On retiendra que l’année dernière le secteur a produit 495 000 tonnes de viande blanche dont 420 000 tonnes de viande de poulet et 75 000 tonnes de viande de dinde. Cette dernière aura ainsi enregistré une évolution de 7% par rapport à 2012 alors que la viande de poulet a reculé de 5%. La consommation moyenne par tête d’habitant a légèrement régressé entre 2012 et 2013, passant de 16,70 à 16 kg/habitant. Pour l’année 2014, la consommation de viande blanche devrait, selon les professionnels, enregistrer une petite amélioration. La consommation des viandes rouges, en raison de la hausse du prix, a enregistré un recul durant cette année, ce qui devrait profiter à la viande de volaille en raison de son apport diététique et de son prix attractif qui oscille entre 12 et 15 DH le kilo et entre 17 et 20 DH pour la dinde.

La FISA a préparé un programme de prospection des marchés à l’export

Des produits de choix, la viande blanche et les œufs le sont effectivement, compte tenu de leur qualité nutritionnelle. La consommation moyenne d’œufs est de 156 unités par habitant, en hausse de 3% durant ces deux dernières années.
Le secteur dispose d’un fort potentiel d’exportation.

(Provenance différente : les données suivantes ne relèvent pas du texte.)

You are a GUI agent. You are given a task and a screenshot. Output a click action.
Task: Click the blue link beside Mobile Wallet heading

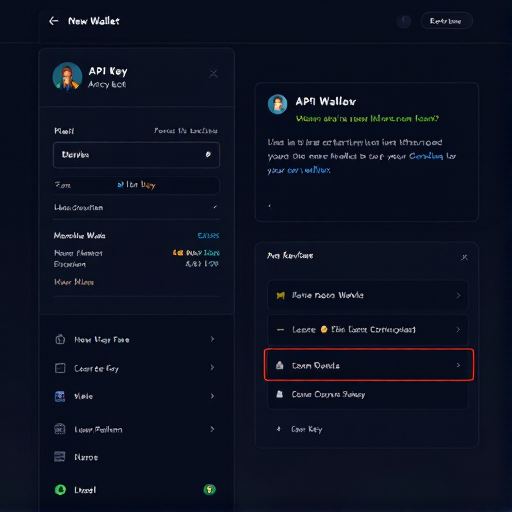(208, 236)
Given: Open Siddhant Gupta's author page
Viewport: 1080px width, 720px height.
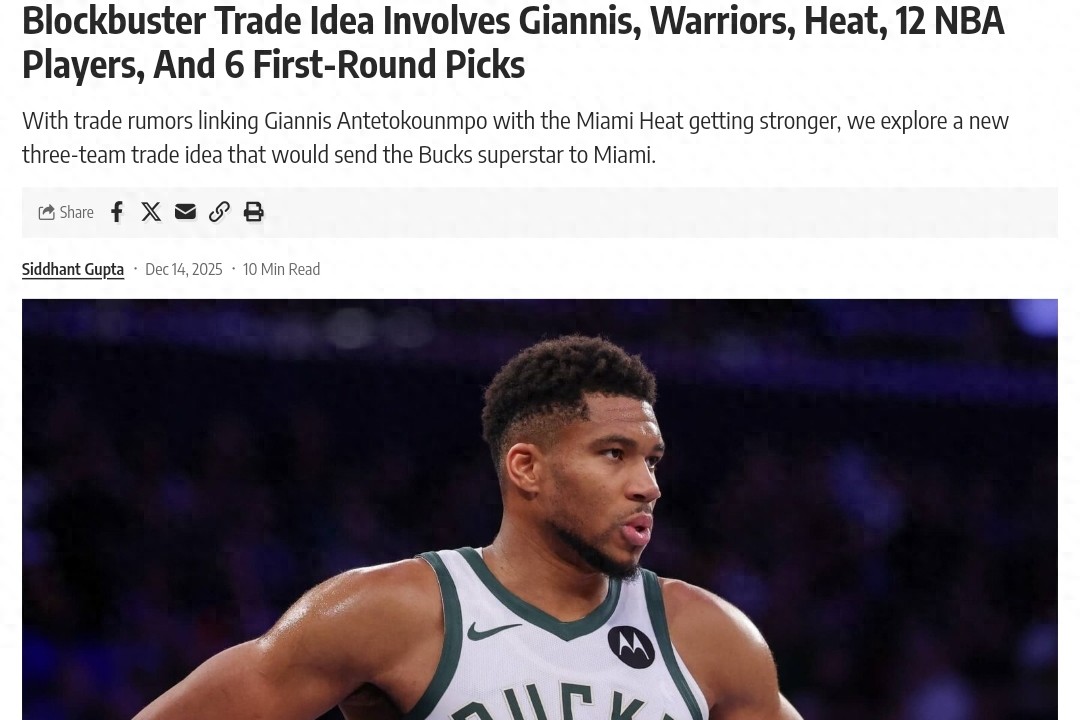Looking at the screenshot, I should (73, 269).
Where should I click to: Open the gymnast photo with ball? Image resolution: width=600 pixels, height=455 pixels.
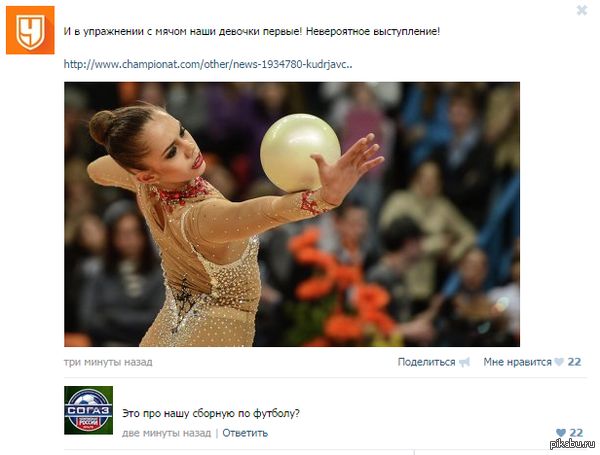click(292, 214)
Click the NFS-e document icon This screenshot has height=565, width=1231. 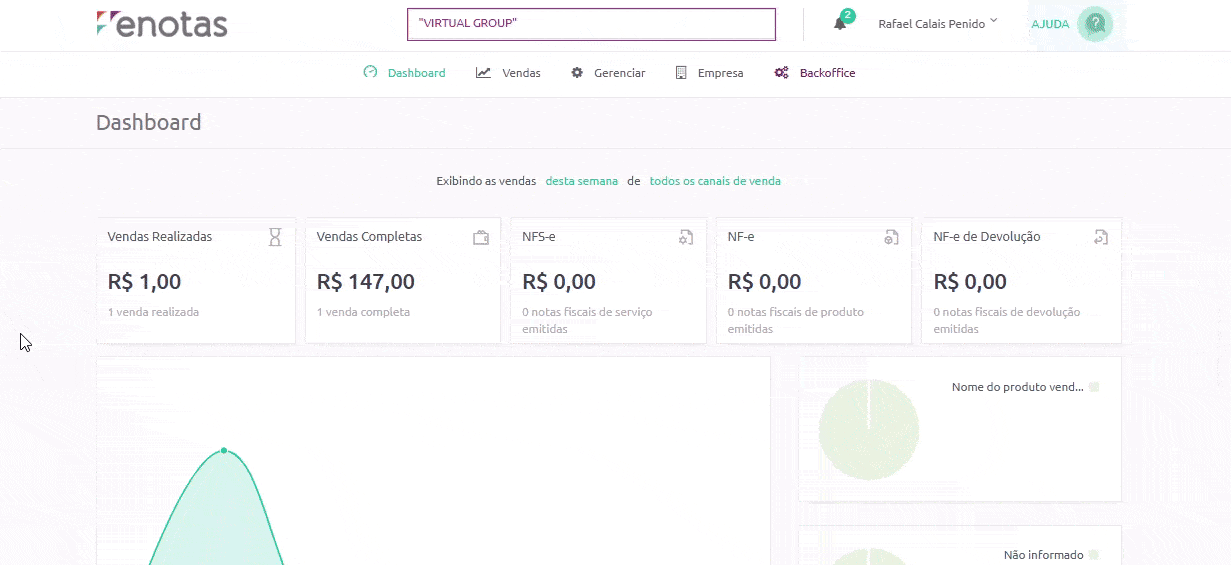pos(686,237)
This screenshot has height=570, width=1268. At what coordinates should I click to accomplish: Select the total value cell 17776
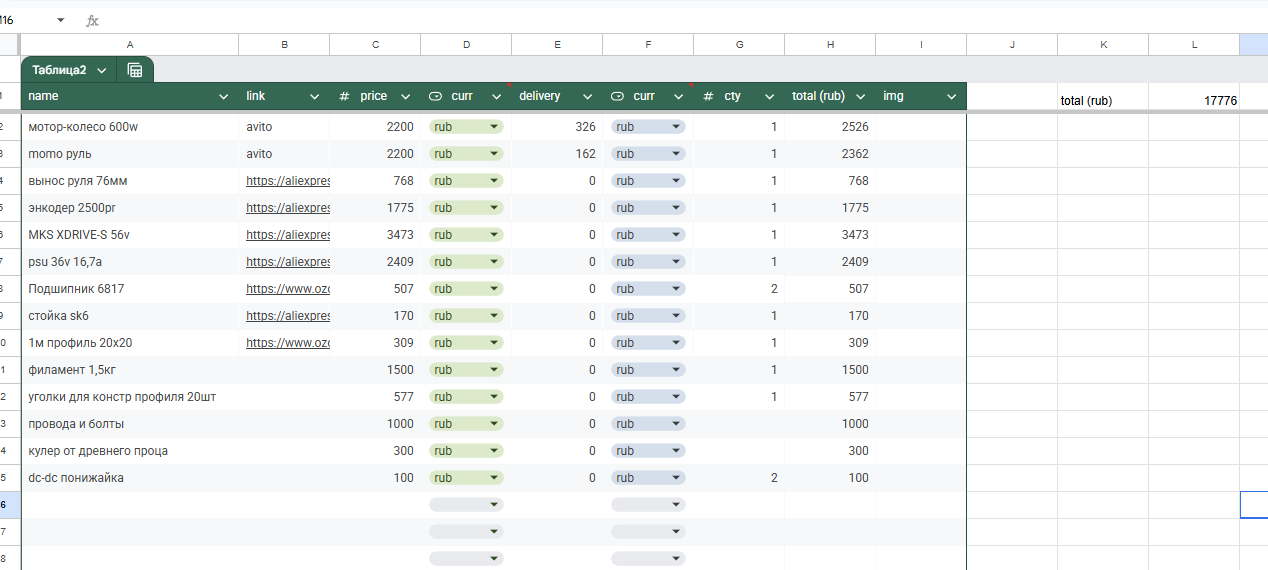tap(1194, 100)
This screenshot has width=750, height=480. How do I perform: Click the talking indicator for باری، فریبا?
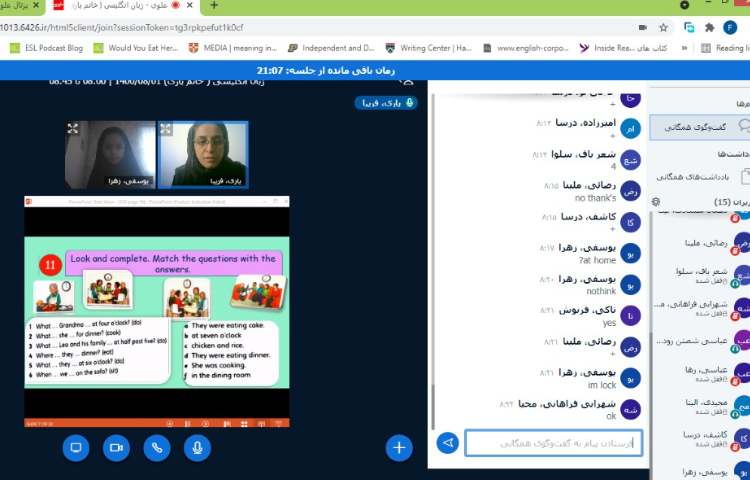pyautogui.click(x=385, y=103)
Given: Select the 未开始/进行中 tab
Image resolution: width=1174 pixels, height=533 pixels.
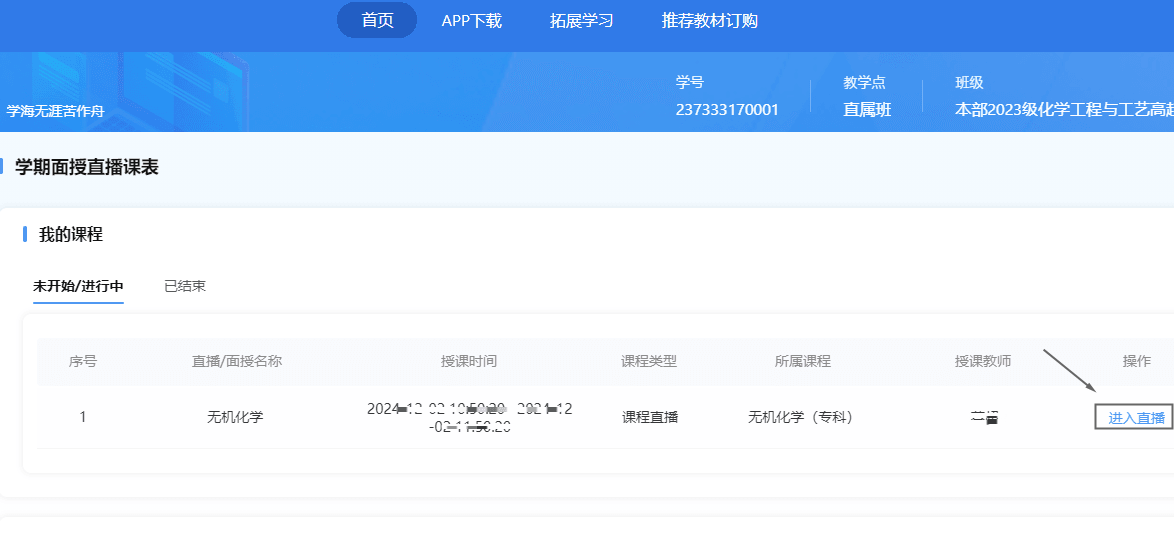Looking at the screenshot, I should 78,286.
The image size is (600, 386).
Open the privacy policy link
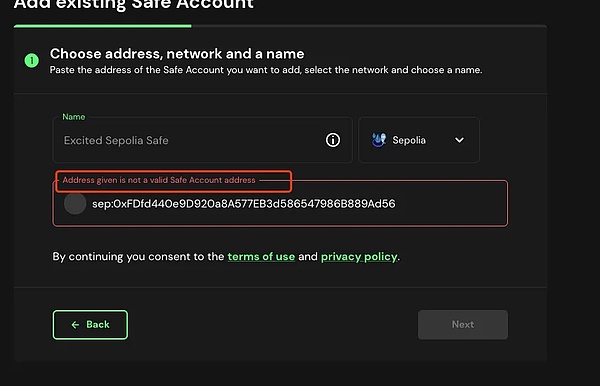[359, 256]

Le Maroc a exporté 10,3 millions d’œufs à couver et 2,3 millions de poussins d’un jour en 2013  en Mauritanie, au Mali, au Cameroun, en Côte d’Ivoire et au Sénégal.
Il importe de souligner que les exportations ont enregistré une progression de 54% pour les œufs à couver et de 23% pour les poussins chair entre 2009 et 2013. Pour consolider ces performances, la FISA a soumis un programme d’action au ministère de l’industrie et du commerce et à Maroc Export consistant, entre autres, à mener une campagne de promotion dans les pays de l’Afrique du Nord et de l’Ouest. A ce propos, plusieurs contacts porteurs ont eu lieu avec des professionnels d’Algérie, du Burkina Faso, du Mali et du Niger à l’occasion de la dernière édition de Dawajine. Les discussions ont surtout porté, selon le président de la FISA, «sur les progrès techniques réalisés par le Maroc en matière de production avicole. Ce qui pourrait constituer des opportunités de partage avec les pays du Maghreb et de l’Afrique».
Reste que les professionnels sont conscients que la partie n’est pas gagnée: les exportateurs sont, d’une part, confrontés à des contraintes liées au fret aérien, notamment la cherté des frais, l’inadaptation de la logistique de transport aux volailles et aux produits périssables, l’irrégularité et l’insuffisance de la capacité de chargement, et, d’autre part, aux difficultés d’établissement des certificats sanitaires dans les marchés cibles. Autant de problématiques que les professionnels discutent avec les pouvoirs publics en vue d’optimiser les opportunités de l’export du secteur.